First, a tip for Readers: When he’s not sure what to say, Laser Eyes Jesus usually says something about pudding cups! Not that he’s trying to mislead or hurt anyone. He just doesn’t know what else to say! (And then he will usually blast someone!)

Now comes the “So what do you think” part! Do we have sayings that we fall back on when faced with the hurt and suffering of others? Things that we say out of habit but maybe shouldn’t? Maybe because they don’t represent God properly?

“Everything happens for a reason.” To me, this implies that God is directing everything that happens to us, both good and bad. This makes God the source of job promotions, winning lottery tickets, football victories but also painful illnesses, mass murder, brutal torture.

“It’s all for God’s glory.” To me, this implies that God is more concerned with Himself than those He created and that somehow He is glorified by painful illnesses, mass murders, and brutal torturing.

“God never gives us more than we can handle.” To me, this implies that if you give up or get crushed, you’ve let God down. Maybe you didn’t pray enough or read your Bible enough. It’s your fault you couldn’t handle it.

So then, God PURPOSELY PICKED YOU to suffer through that horrible thing BECAUSE THAT GLORIFIES HIM, and if you just give up and stop believing in Him or start drinking or taking drugs to make it to the next day or kill yourself because to you it really is more than you can handle, then that FAILURE IS YOUR FAULT.

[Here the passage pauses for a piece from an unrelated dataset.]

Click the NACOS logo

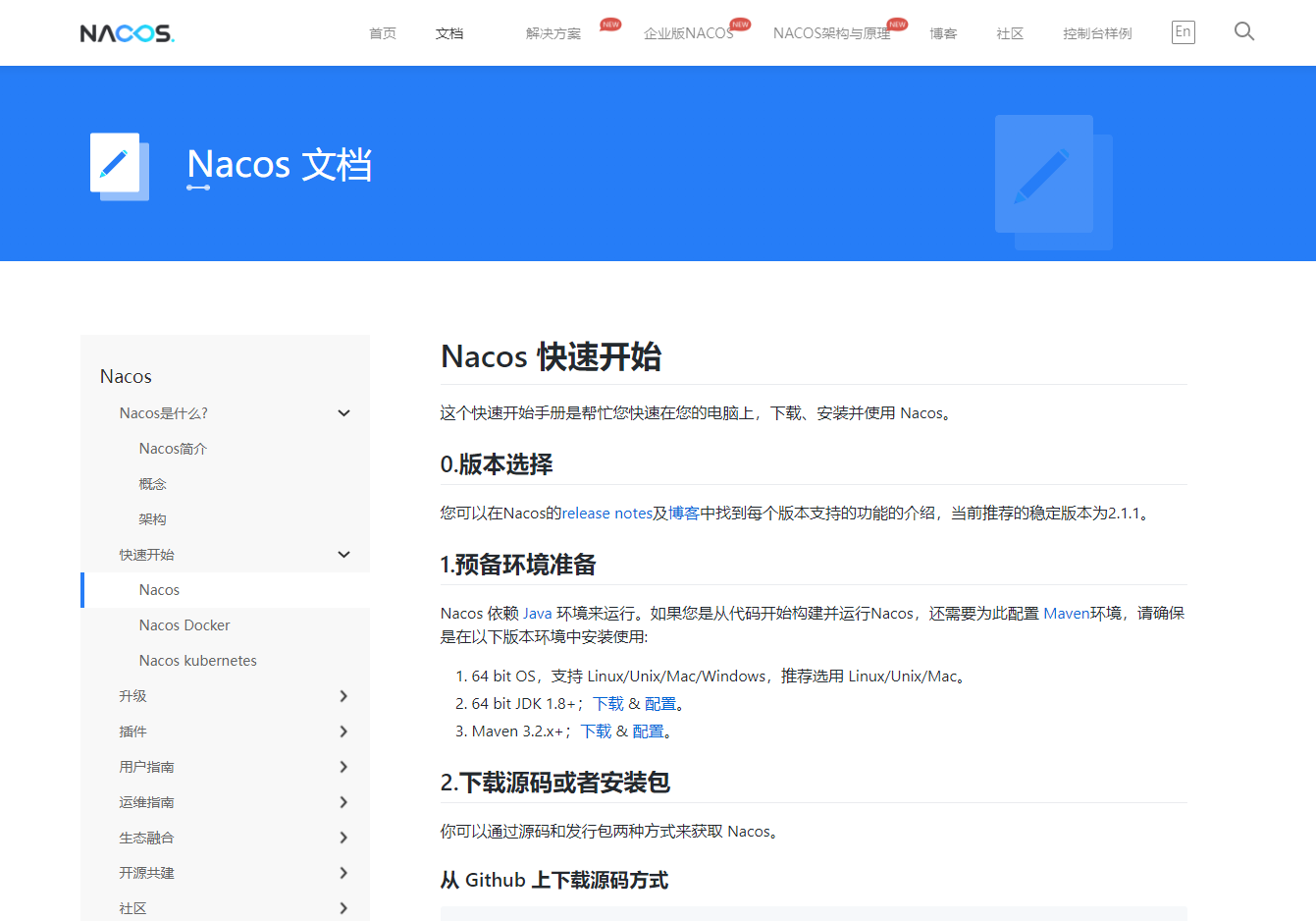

So what do you think? Are these honestly good things to say to yourself and to other people? Am I just suggesting that they aren’t any good because I am grumpy and have no pudding cups chilling in my refrigerator? (Maybe!)

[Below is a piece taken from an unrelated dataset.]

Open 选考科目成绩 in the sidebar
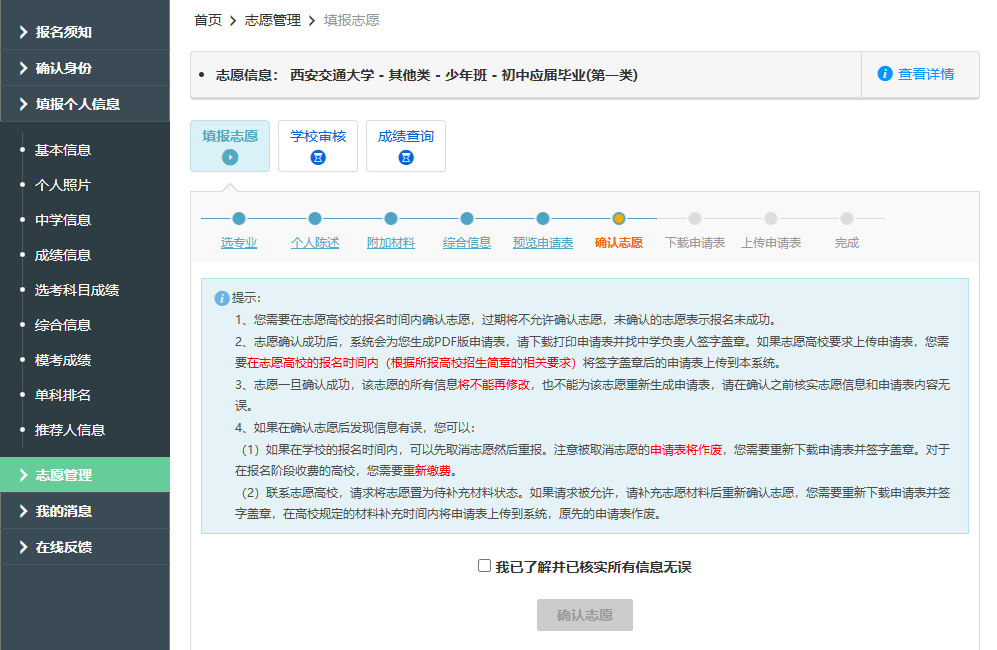 pos(76,290)
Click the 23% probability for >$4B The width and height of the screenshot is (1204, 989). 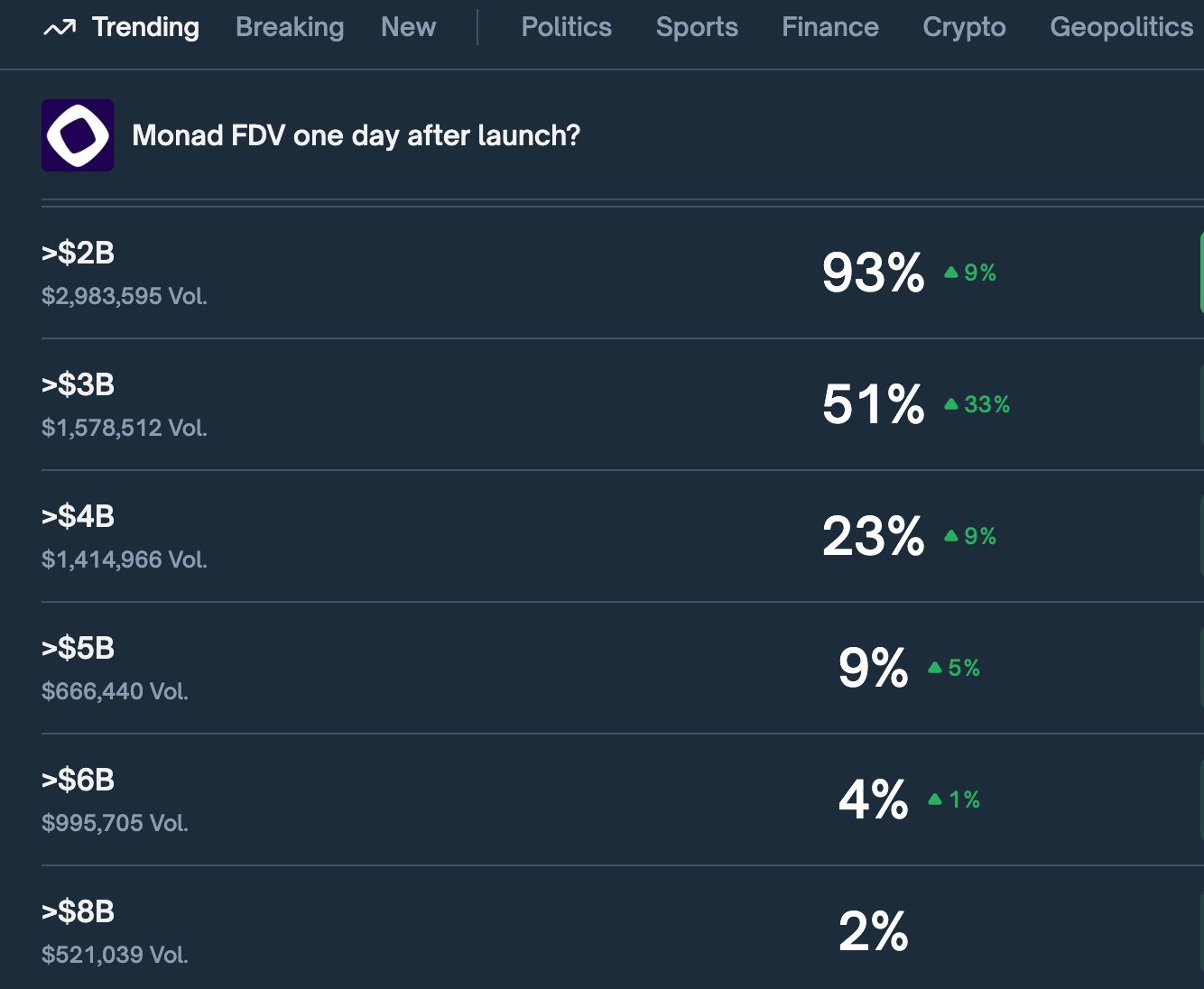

Or maybe, just maybe, there are better things to say when the very worst thing ever happens to you or someone you know?

You see, yesterday I was wondering about how I ended the commentary part of the post. Maybe it was too much of a “Brady Bunch” kind of ending. Sort of like Marsha Brady’s worst thing ever: “Getting a pimple before your big date with the cutest boy in your class.” That really only makes sense if you’re a teenager.

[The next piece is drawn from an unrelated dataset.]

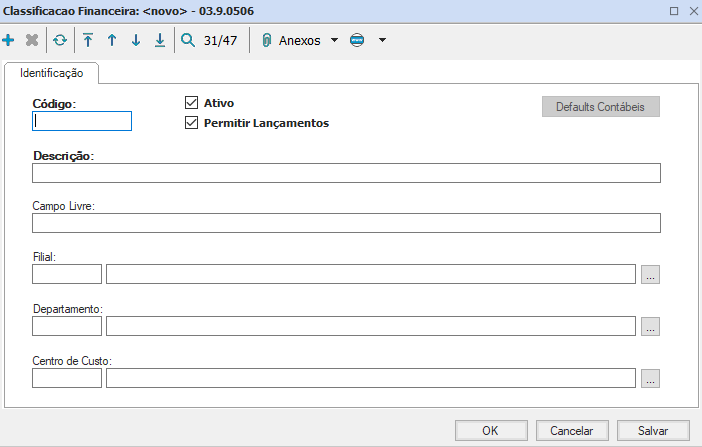
Task: Open Filial lookup ellipsis button
Action: click(x=650, y=274)
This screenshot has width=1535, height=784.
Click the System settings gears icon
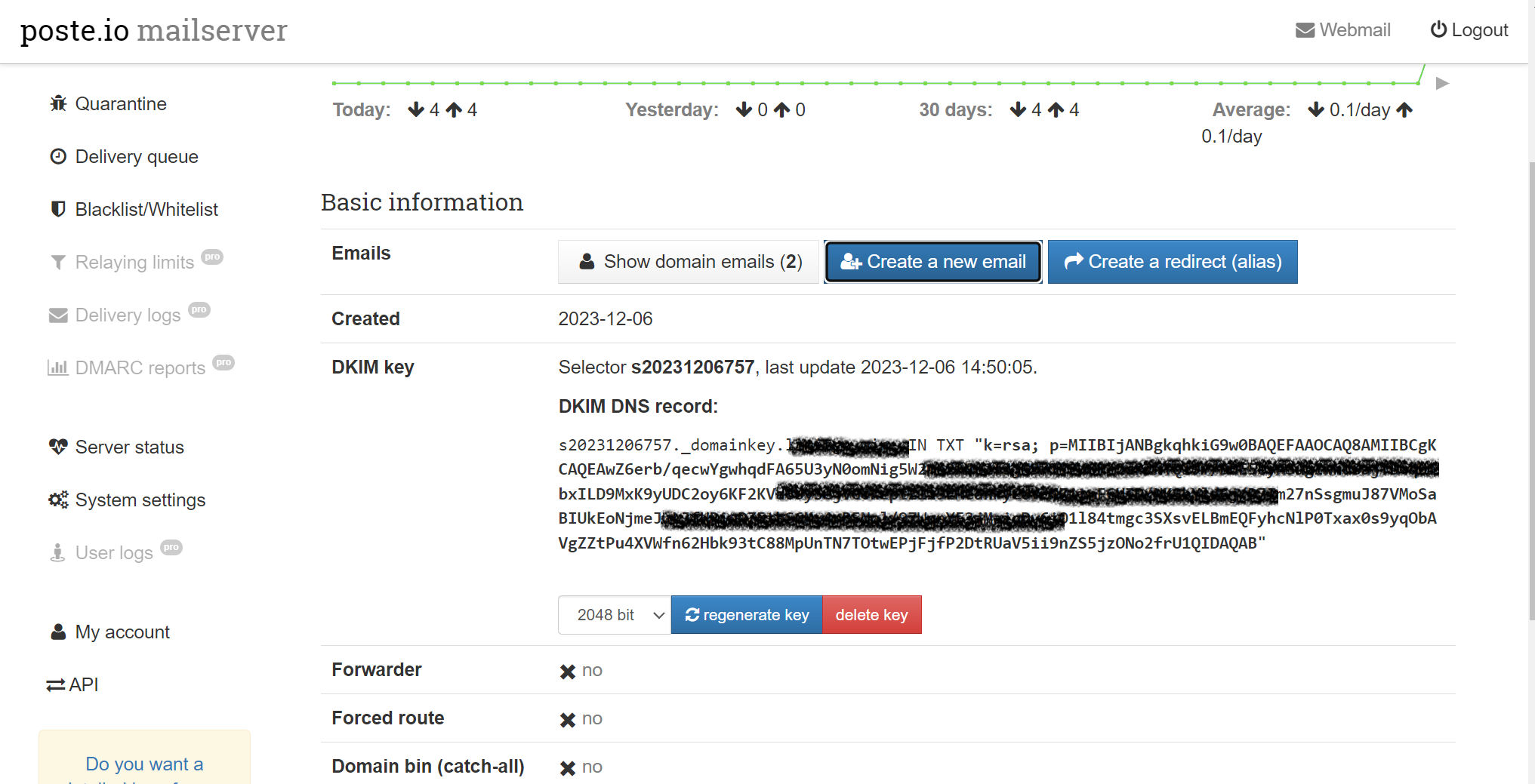click(58, 500)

So if you were not a Christian, not a Christ follower, that might have sounded as “ungroovy” as a “Brady Bunch” happily-ever-after ending.

These last two comic strip posts have really given me some things to consider, and I hope for you as well. What do we say and what do we do to help a hurting world? That’s what I want to understand and live out in a real way, not in a glittery glitterful way!

“The Very Worst Thing Ever!”


So what do you think? Who’s right in this comic strip? Or most right? Or most not wrong? Tough question!?!

Lydia is looking at “things.” Nate is looking at “people.” Sarah is looking beyond this present life, but seems to want to give an answer that will please Laser Eyes Jesus. And if Marsha Brady made a guest appearance, she would probably say, “Getting a pimple before your big date with the cutest boy in your class is the very worst thing ever!” (Ah! But what if there was NO Classic TV! Yikes! Has to be high on the list!)

I guess my point is that maybe in this present life, everyone could have a different “very worst thing ever,” and if we aren’t careful, we can get into a contest to see who has “The Very Best Very Worst Thing Ever Story.”

Do we even need to wonder about “the very worst thing ever”?

The blessing of the Lord makes rich, and he adds no sorrow with it. Proverbs 10:22 (NRSV)

Sometimes I’ve read verses like this and I want them to mean that I’m not going to have any sorrow in my life. I’ve read verses like this to mean that if I’ve got sorrow in my life, then I must not be blessed by God, and if I’m not blessed by God, then I must have done something wrong. I’ve also read verses like this to mean I’m going to be “things and people rich” nor “spiritually rich.”

So maybe there are times when we bring our own ideas to God’s Word rather than letting God’s Word bring His ideas to us? When we bring our own ideas, maybe we can feel like we have the biggest pimple ever, have run out of glitter, are sitting next to the most unpopular kid ever, and (if that wasn’t enough) are going to be sent to “H-E-Double Toothpicks”!

All I know is that there’s never any sorrow, I believe, from spending time with Real Life Jesus. I’m not sure what “the very worst thing ever” might be for you, but I know Real Life Jesus is “the very best thing ever” for all of us.